Put the lines from the line with "such [864, 1356]" to the line with "purposeful [495, 705]" into a JSON list of strings, one string per line and no blank lines. Leave the pictures out.

-- START EXTRACTED INFORMATION --

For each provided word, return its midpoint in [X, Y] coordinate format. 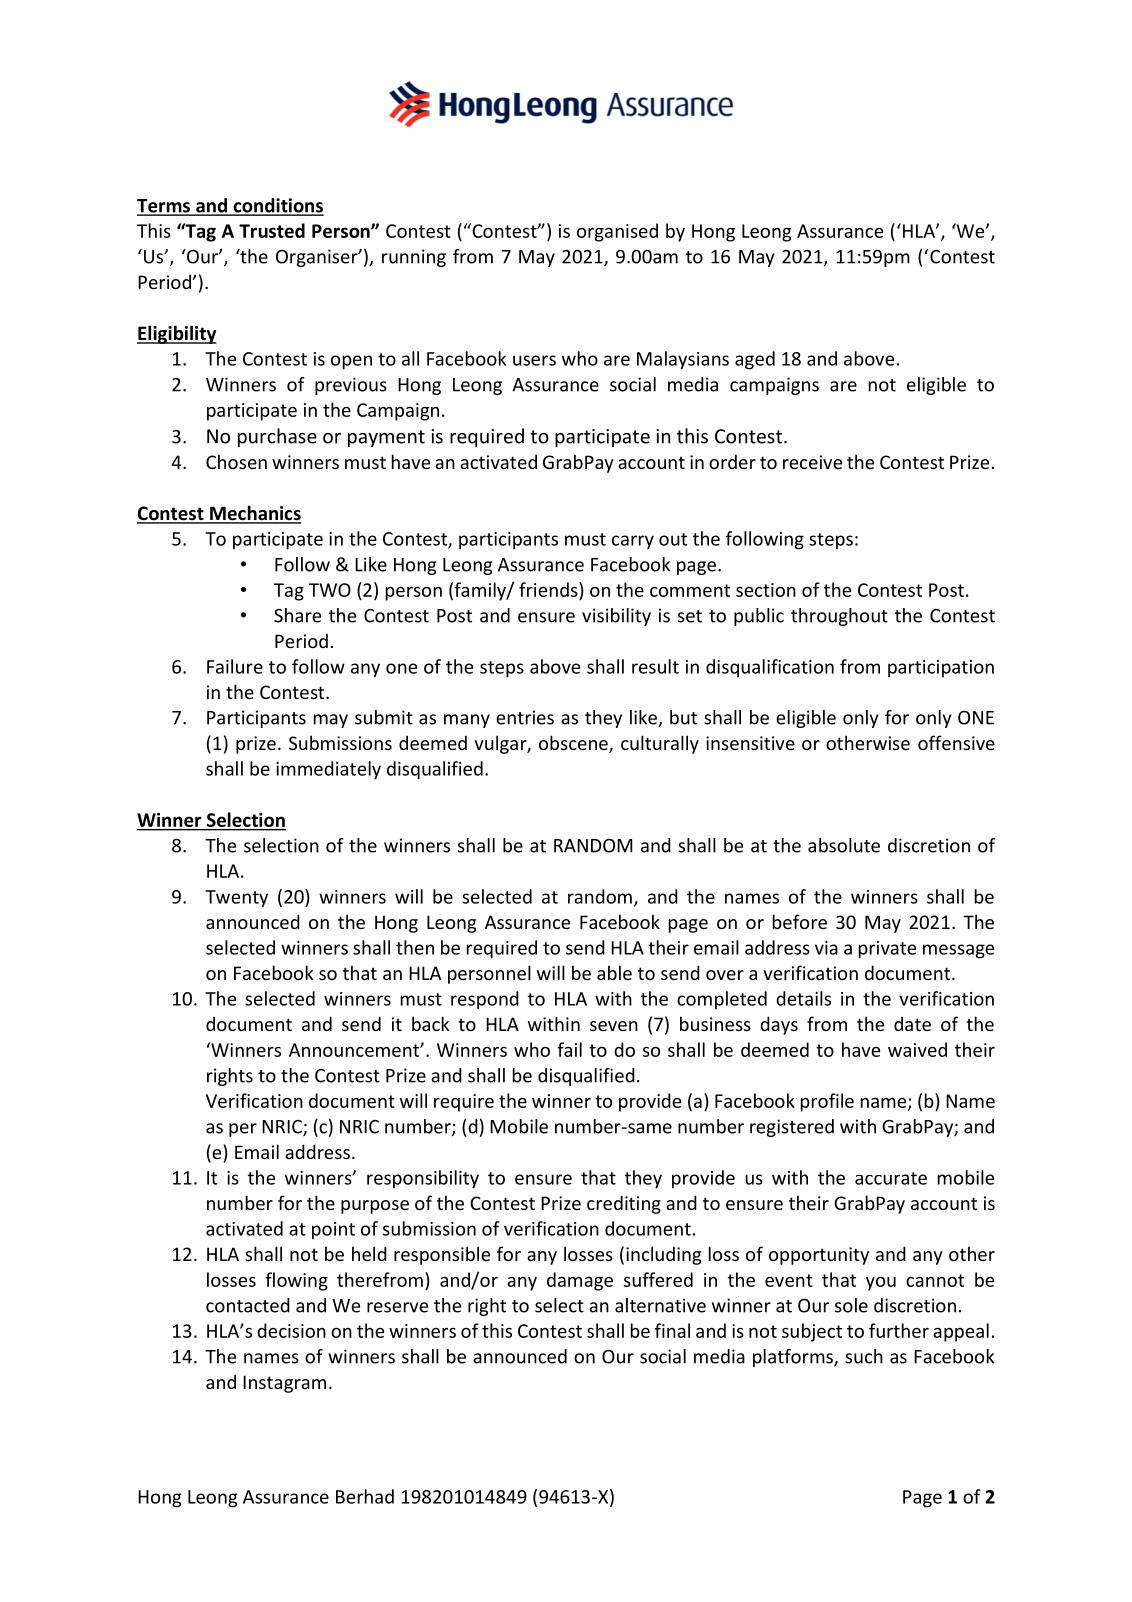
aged [755, 360]
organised [617, 232]
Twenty [236, 899]
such [864, 1356]
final [672, 1330]
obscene [574, 744]
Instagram [284, 1384]
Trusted [272, 230]
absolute [844, 845]
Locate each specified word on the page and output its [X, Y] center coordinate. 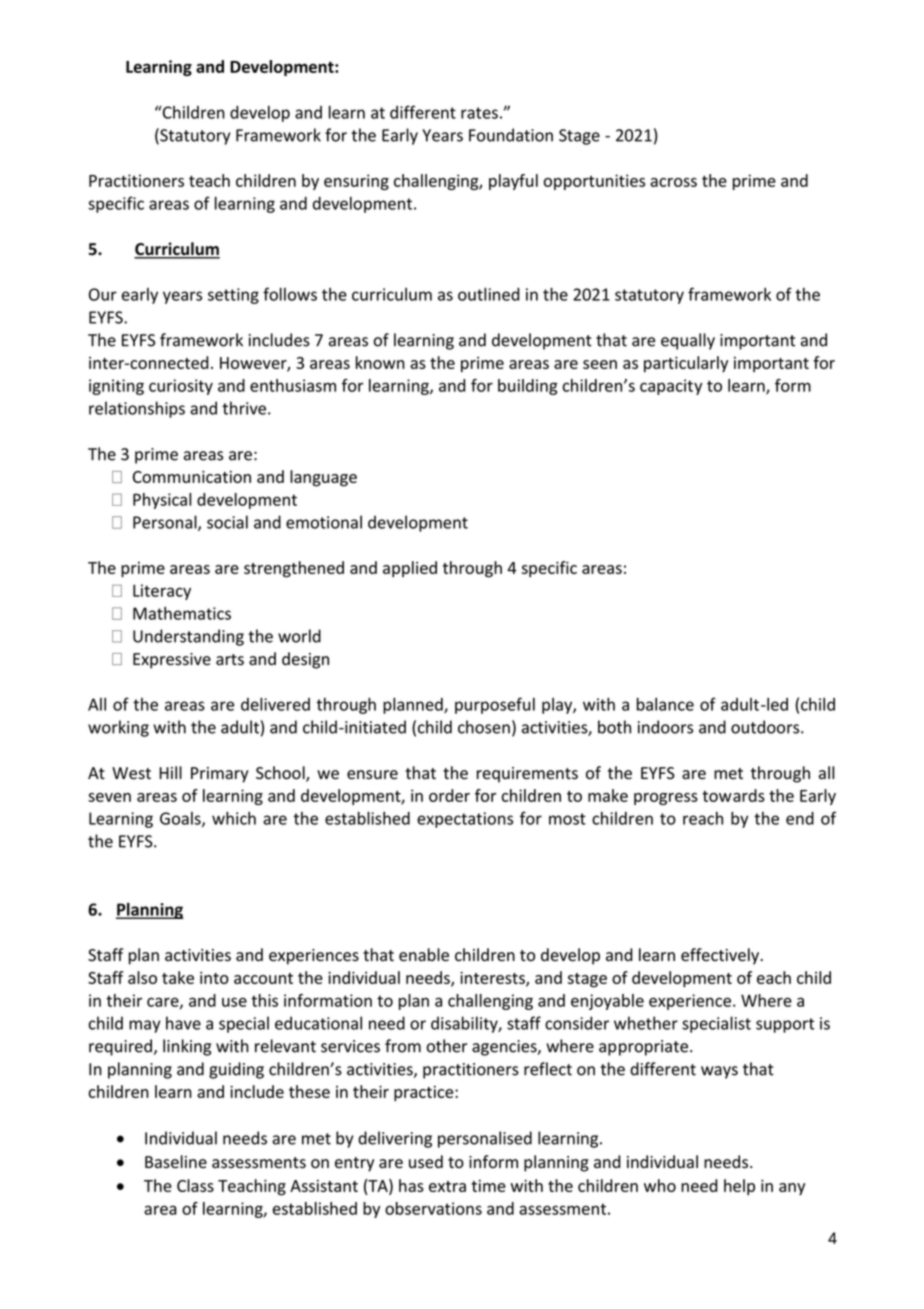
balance [665, 704]
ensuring [356, 182]
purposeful [495, 705]
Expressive [172, 661]
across [673, 182]
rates [479, 113]
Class [195, 1185]
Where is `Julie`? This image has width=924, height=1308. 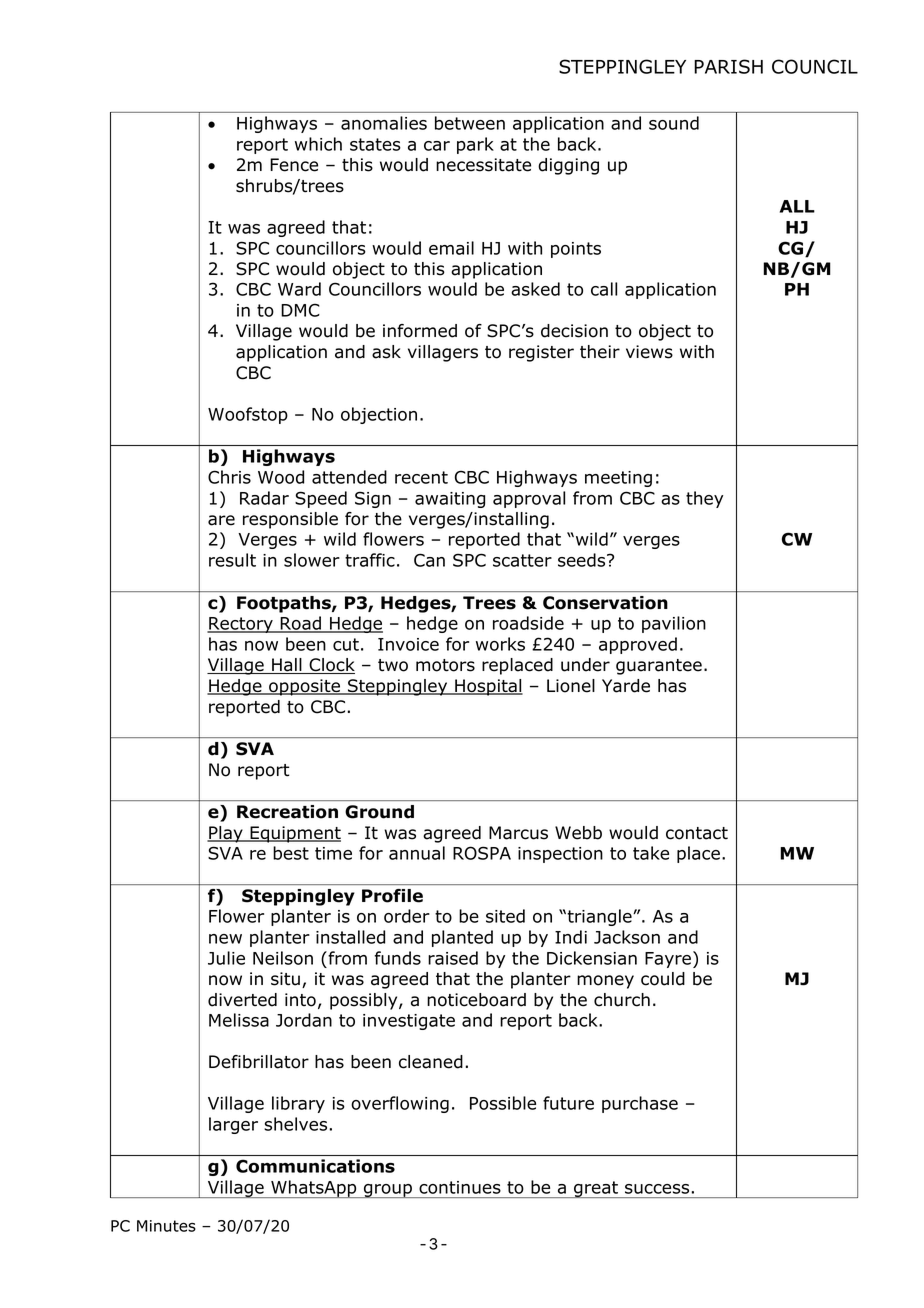 Julie is located at coordinates (226, 958).
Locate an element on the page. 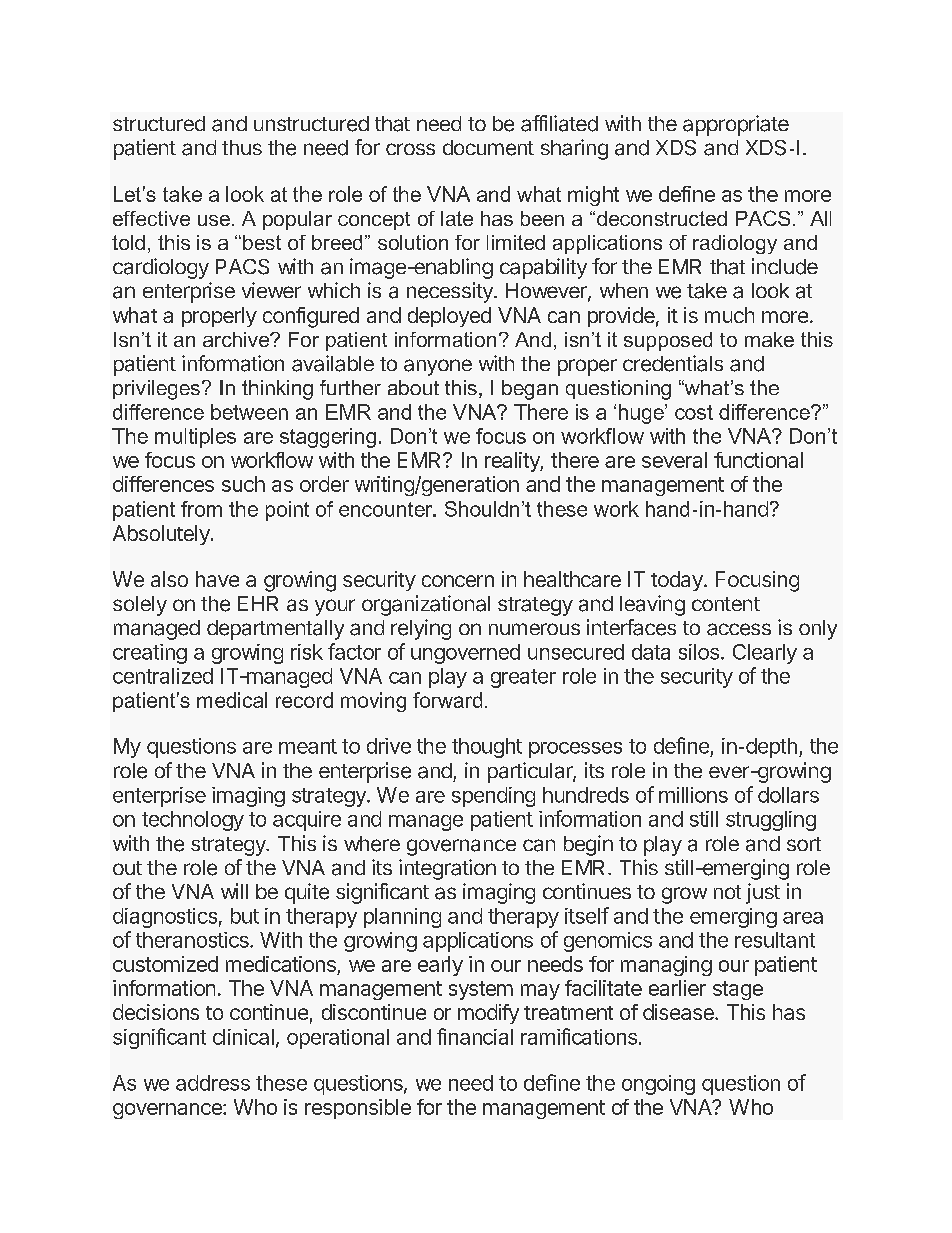  access is located at coordinates (739, 629).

-- END EXTRACTED INFORMATION --

- [EXERCISE SOLUTION]:
[
  "such [864, 1356]",
  "final [672, 1330]",
  "obscene [574, 744]",
  "Instagram [284, 1384]",
  "Trusted [272, 230]",
  "absolute [844, 845]",
  "Locate each specified word on the page and output its [X, Y] center coordinate. ",
  "balance [665, 704]",
  "ensuring [356, 182]",
  "purposeful [495, 705]"
]